Jorge Linares is a flashy, creative athletic freak who has, over a period of many years and much pain, been pushed into the mold of a textbook boxer, like a wild, raging river channeled into an orderly canal. Thus he possesses both the physical gifts of the freak and the carefulness of the technician. When subjected to extreme pressure, this combination most often results in the freak side bursting free from its constraints and going wild, often to the detriment of the fighter. On Saturday night, Linares showed how potent this brew can be if it’s all kept under control.
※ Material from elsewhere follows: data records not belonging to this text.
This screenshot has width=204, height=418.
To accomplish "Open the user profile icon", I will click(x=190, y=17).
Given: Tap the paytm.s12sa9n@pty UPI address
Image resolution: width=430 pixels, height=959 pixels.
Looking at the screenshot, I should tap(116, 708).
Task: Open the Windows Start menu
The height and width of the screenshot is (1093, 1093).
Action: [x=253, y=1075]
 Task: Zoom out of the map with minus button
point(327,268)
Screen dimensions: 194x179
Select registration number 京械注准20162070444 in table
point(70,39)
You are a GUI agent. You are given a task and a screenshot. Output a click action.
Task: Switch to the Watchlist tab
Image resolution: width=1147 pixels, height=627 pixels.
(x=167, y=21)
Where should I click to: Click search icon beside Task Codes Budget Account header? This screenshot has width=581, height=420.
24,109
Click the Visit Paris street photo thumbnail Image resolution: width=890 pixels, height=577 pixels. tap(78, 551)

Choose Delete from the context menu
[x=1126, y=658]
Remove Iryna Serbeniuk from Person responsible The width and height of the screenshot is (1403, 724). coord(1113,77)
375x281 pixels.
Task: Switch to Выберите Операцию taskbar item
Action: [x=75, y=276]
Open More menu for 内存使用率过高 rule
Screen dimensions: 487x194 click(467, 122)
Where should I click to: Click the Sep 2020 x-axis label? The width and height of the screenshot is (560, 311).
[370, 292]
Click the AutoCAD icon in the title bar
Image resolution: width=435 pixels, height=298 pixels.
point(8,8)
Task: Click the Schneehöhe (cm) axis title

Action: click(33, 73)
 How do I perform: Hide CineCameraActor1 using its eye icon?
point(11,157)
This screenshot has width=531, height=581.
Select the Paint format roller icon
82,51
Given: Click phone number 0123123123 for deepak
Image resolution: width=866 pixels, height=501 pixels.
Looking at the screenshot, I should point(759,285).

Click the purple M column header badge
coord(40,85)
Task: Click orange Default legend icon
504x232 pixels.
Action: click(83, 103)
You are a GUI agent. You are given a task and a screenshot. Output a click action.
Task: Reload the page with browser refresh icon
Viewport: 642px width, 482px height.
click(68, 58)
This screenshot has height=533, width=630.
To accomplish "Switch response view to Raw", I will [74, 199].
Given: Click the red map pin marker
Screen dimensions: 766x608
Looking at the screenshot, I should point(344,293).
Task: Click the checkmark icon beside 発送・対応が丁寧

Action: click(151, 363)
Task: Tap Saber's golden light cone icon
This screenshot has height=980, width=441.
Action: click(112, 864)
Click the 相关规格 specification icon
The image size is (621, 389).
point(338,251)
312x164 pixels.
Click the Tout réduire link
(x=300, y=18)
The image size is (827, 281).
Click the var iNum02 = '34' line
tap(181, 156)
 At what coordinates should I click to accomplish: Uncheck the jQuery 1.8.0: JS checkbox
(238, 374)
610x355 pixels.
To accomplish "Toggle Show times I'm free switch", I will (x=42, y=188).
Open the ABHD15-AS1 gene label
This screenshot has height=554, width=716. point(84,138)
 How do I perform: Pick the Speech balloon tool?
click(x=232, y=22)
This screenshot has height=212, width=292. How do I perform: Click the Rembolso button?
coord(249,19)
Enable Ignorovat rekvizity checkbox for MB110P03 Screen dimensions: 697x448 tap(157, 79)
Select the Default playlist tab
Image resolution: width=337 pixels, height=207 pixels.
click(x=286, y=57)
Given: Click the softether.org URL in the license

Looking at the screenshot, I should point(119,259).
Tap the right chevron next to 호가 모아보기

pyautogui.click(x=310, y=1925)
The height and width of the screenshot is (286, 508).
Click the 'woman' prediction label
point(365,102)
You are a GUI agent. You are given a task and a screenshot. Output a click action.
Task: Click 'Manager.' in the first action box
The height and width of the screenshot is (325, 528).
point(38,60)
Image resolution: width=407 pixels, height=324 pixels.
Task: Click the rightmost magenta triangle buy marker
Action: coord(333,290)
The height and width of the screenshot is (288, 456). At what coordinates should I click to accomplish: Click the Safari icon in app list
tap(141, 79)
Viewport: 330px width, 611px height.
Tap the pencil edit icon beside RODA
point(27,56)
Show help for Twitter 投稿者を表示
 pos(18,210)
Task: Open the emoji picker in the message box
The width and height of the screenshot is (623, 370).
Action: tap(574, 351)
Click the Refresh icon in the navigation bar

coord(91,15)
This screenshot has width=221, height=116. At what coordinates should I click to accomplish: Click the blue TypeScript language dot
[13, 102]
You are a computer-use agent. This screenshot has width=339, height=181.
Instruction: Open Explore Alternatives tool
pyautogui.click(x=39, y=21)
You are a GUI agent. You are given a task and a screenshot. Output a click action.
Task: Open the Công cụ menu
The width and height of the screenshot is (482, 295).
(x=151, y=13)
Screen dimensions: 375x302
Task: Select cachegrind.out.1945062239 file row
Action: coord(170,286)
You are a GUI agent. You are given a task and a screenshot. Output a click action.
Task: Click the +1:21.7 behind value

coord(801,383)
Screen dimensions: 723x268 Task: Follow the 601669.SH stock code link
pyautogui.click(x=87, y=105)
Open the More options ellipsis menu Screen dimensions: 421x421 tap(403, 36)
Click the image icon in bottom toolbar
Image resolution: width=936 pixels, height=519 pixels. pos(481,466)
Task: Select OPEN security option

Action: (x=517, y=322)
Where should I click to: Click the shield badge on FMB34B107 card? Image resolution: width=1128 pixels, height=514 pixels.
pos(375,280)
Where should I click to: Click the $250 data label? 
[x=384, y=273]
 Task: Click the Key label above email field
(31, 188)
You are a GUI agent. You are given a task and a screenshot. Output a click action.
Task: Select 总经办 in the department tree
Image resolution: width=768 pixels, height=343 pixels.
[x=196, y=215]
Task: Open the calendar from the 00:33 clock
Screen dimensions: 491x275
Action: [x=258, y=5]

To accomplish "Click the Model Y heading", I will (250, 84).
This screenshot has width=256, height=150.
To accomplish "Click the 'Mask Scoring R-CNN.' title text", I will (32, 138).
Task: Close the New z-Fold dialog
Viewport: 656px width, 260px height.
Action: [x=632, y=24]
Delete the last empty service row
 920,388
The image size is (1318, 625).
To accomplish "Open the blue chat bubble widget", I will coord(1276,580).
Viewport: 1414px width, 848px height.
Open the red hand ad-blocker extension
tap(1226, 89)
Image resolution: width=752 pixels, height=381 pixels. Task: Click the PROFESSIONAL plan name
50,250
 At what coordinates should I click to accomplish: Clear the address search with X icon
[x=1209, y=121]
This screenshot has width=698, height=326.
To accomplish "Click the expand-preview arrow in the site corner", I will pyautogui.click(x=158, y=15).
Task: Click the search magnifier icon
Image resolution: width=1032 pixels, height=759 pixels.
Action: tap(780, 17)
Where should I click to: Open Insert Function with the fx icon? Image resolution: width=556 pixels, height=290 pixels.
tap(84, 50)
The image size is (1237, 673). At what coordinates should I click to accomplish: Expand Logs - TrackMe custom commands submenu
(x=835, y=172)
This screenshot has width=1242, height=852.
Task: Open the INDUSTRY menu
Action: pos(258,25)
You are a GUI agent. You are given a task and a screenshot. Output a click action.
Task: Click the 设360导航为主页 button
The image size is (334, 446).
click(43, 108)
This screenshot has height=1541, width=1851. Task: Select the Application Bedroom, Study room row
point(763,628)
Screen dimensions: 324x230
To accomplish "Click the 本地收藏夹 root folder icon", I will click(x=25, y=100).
The fight was the most movie-star-looking one imaginable. Vasiliy Lomachenko has the face of a male model and the otherworldly skills that make every other boxer on earth gaze up at him in shy amazement. He doesn’t brag and boast as much as he could, but that may be more because his English proficiency has not yet reached full conversational levels. When I walked with him to his press conference on Thursday before the fight he was wearing a Louis Vuitton golf shirt and slip on shoes with the word “Billionaire” in gold on top. They appeared to be alligator, but I didn’t get a chance to ask. During the one-block walk from his hotel to Madison Square Garden, he was stopped multiple times by people holding stacks of Ring magazines for him to autograph. His fame has reached distant shores. He strode into the Garden right underneath the big video sign advertising his own fight, a moment that must make even the most sophisticated fighter weep a bit inside.
Linares, with his dark beard and extravagantly black rock-star shades, was sitting around the same hotel lobby that morning, posing for pictures and signing posters. His handsomeness is more textured—textured by 47 professional fights, enough to lay estimable ridges of scar tissue on even the prettiest pretty boy. When he strode into the ring Saturday night in a black and gold robe, he looked sweaty and ready to die.
Lomachenko is a small, almost petite man who overwhelms with movement and precision and his ability to think and therefore act faster and more strategically than anyone else in the world. He is capable of standing directly in front of a world class fighter and slipping every punch they throw and countering with a six- or eight-punch combination to the body and head and then stepping around, stepping around, stepping around. Lomachenko at his best is always off to one side of you. As you turn he hits you. Then he makes you turn again. He has made some of the best fighters in the world quit through pure demoralization. Not only could they not hit him, or avoid being hit by him, but after just a few rounds they could not even imagine that the situation would ever improve.
Lomachenko moved up to 135 pounds for this fight. Even for the world’s best boxer, size matters. Linares has a wide stance, and very fast hands—faster even than Lomachenko’s. All night, Linares stayed back, refusing to bite on Lomachenko’s feints and taunts, and made the smaller man jump in, and when he did, fired a flurry of fast and precise counterpunches. Linares’s wide feet meant that even when Lomachenko stabbed his front foot off to the side and pivoted and got around the corner, he was too far away to reach Linares with anything strong. Lomachenko has a distaste for inside fighting, and so he found himself perpetually three inches farther out than he needed to be. Through size and speed and accuracy and, most important, not freaking out, Linares was... it seems almost impossible to imagine... winning this fight. In the sixth round, Lomachenko jumped in and caught a straight right hand on the teeth that dumped him directly onto his ass. Linares had done what boxing itself aims to do: to eschew every distraction, strip away every extraneous flourish, and land the shortest punch. To knock down the great Lomachenko with a pure straight right was a vindication of the principles of boxing. Even the tiger can be hurt, if you are focused enough to ignore its flashing claws.
It is likely that the judges would have rewarded Linares with fewer rounds than he deserved, because he was the lesser name and also because his absolute self-containment gave the audience far less to look at than Lomachenko’s perpetual movement. But I had Linares winning six of the first nine rounds. And then, in the 10th, Lomachenko leapt in with a combination that ended with a hard straight left to the liver, and Linares just sunk. First to his knee, then to his butt, deflated. He got to his feet by the 10 count, but he was still bent all the way over as if he was stretching to touch his toes. Lomachenko, who had probably gone up too high in weight and who had met a man refined enough to peer through all his pyrotechnics and hit him more than anyone imagined, won the fight. Just like that. This night was the pinnacle of everything that Jorge Linares, an outlier athletic talent, had trained his whole life to do. And he did it all right. And then he lost.
It’s not just about boxing correctly. It’s that “champion mentality” thing. It’s real.